Throughout the spring of 2020, we at New Paradigm Recovery implemented telehealth practices that – while compliant with patient privacy standards – were not without inherent complication and challenge to the efficacy of care. On the plus-side, our clients were able to discreetly drop off urinalysis samples with no face-to-face interactions. New clients came in person to our offices in order to complete initial paperwork, then quickly joined the virtual world. Group, family, and individual sessions continued online. We adapted to the challenges as quickly and seamlessly as we could. Our comprehensive and holistic addiction treatment program continued unabated so that we could continue to offer the lifesaving help and resources to clients and families who desperately needed our support.

We did, however, return to in-person meetings, sessions, and groups as soon as public health guidelines allowed. Why would we do so, you may ask? If telehealth was working, why would we jump back to in-person treatment while the pandemic raged on? The answer is not very complex: engagement.

The first part of our decision to return to in-person treatment was practical: New Paradigm Recovery simply has the space to accommodate groups where physical distance and safety are ensured; we can safely seat more than 12 masked-clients with more than 6 feet of personal space in an airy group room, using air purifiers to continually circulate and clean the air. With screening protocols in place (like the ability to check client and staff temperatures and to order COVID-19 tests), distancing protocols honored within our facility, and safety and sanitation measures easily at our disposal, we were able to safely return to in-person treatment. But even if we ‘could’, the question of ‘should’ remains.

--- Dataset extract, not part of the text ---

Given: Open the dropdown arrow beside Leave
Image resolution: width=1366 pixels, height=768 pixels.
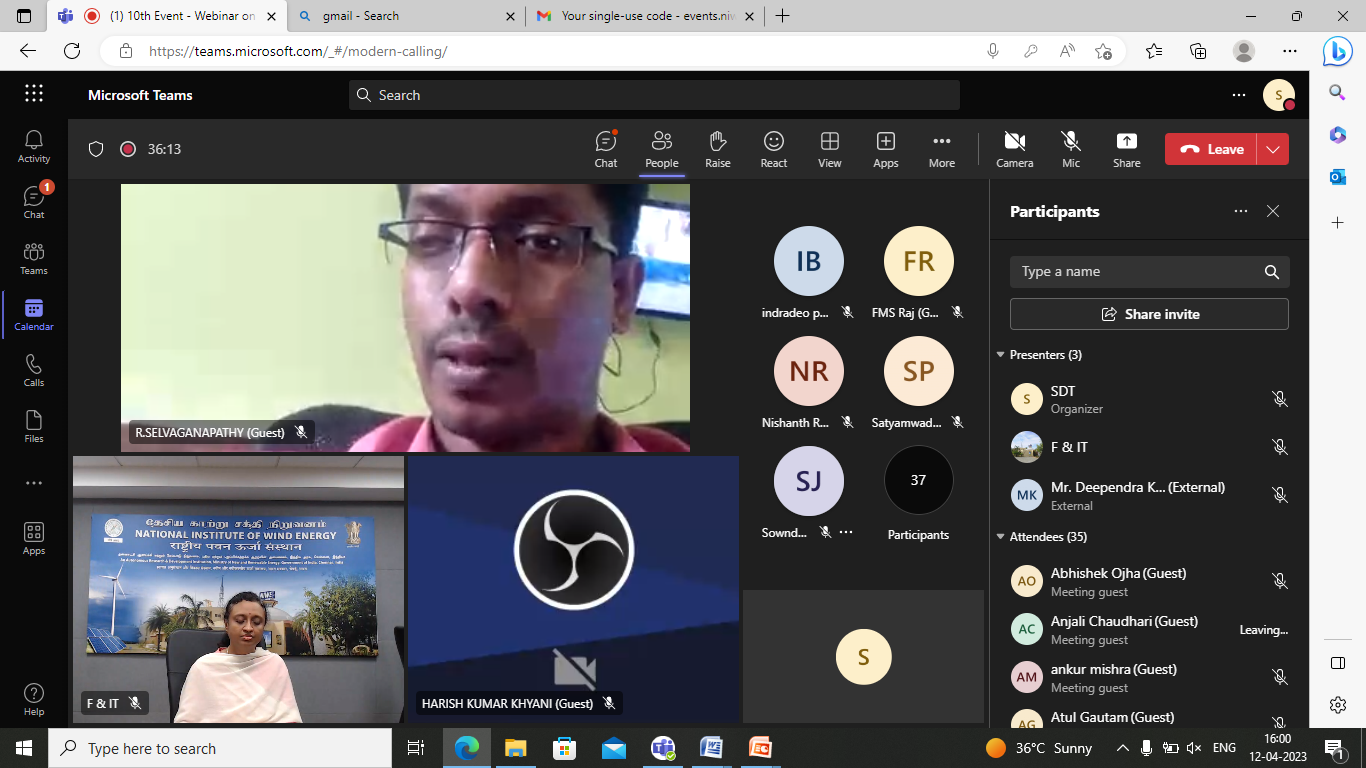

Our ‘why’ concerns the quality of care. Quality of clinical care is always the most important factor behind any decision at New Paradigm Recovery. While some research suggests that telehealth can be as effective as in-person health for mental health services, the research is limited and not widely supported. Another recent article in the Journal of Social Work Practice in the Addictions draws attention to some of the concerns:

There are obvious limitations to telemedicine for the treatment of SUD among patients that lack access to the internet or a device that can be used for audio- video conferencing … There may also be patients that have difficulty engaging in telemedicine appointments and may require in-person treatment due to the severity of their SUD and/or severe mental illness. Lastly, although most of a mental status exam can be performed adequately via telehealth, SUD populations often have an increased risk for medical comorbidities that are sometimes better assessed with an in-person physical exam. (Kleykamp, Guille, Barth, & McClure, 2020)

These limitations are inherent threats to the quality of clinical care: telehealth and tele- treatment removes engagement from the continuum of care that is always a necessary component of MH treatment and recovery from alcoholism and addiction. Engagement is not merely about establishing and maintaining connections with those around us; engagement is about establishing and maintaining connections with the people around us who understand how we feel through shared experience, those who understand our struggles, and those who can offer empathy and guidance as we endeavor to find solutions to problems that we cannot resolve on our own.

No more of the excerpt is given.